§ Directive
Could you print the stretch of lines from the one containing "Where should I" through the one containing "point(76,520)", word for word and without the pictures?
** start of Supplied records **
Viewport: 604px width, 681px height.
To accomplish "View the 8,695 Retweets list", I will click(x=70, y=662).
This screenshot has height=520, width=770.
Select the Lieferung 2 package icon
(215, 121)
** end of Supplied records **
** start of Supplied records **
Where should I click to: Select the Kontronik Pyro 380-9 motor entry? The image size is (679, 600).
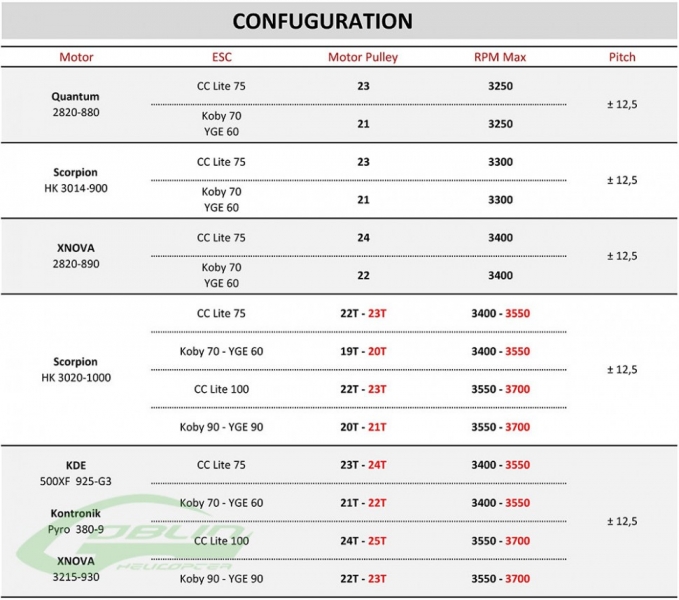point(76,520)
** end of Supplied records **
** start of Supplied records **
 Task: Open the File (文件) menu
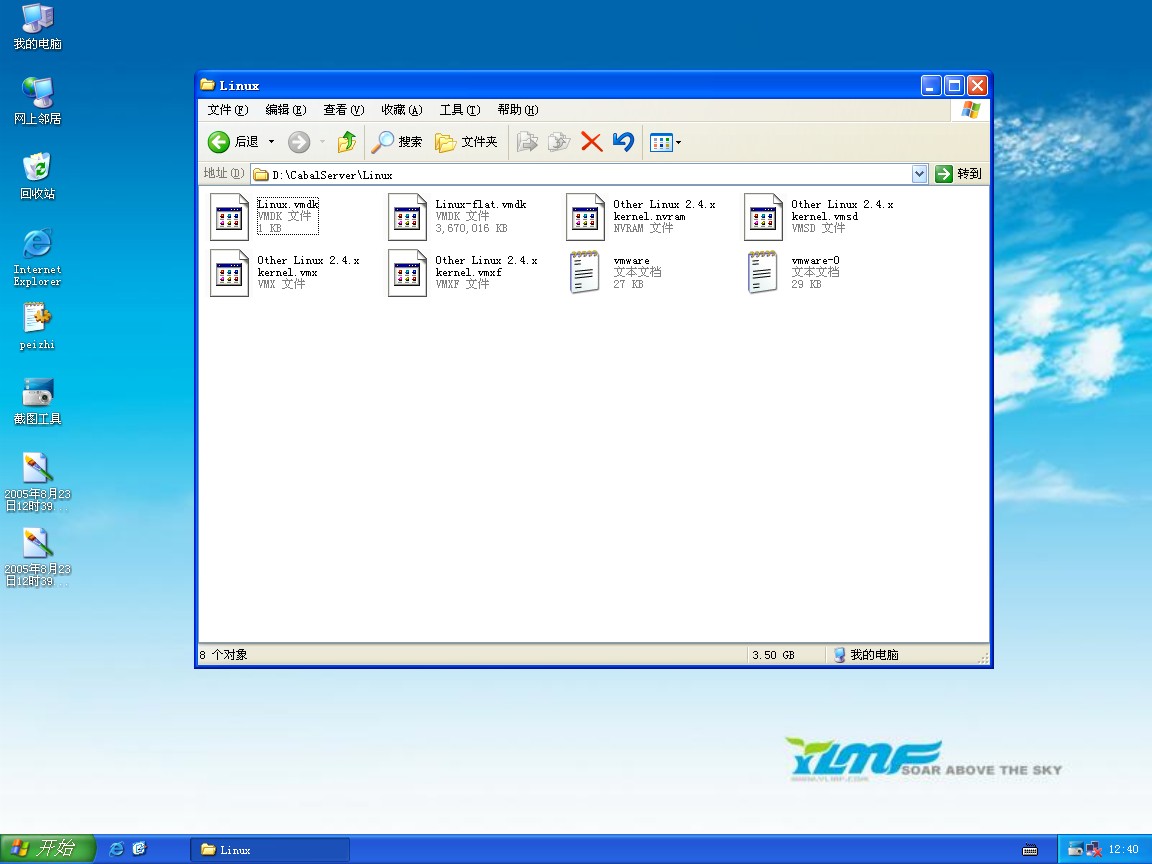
** end of Supplied records **
§ Full solution
Where should I click to: Select the Kontronik Pyro 380-9 motor entry? The image size is (679, 600).
point(76,520)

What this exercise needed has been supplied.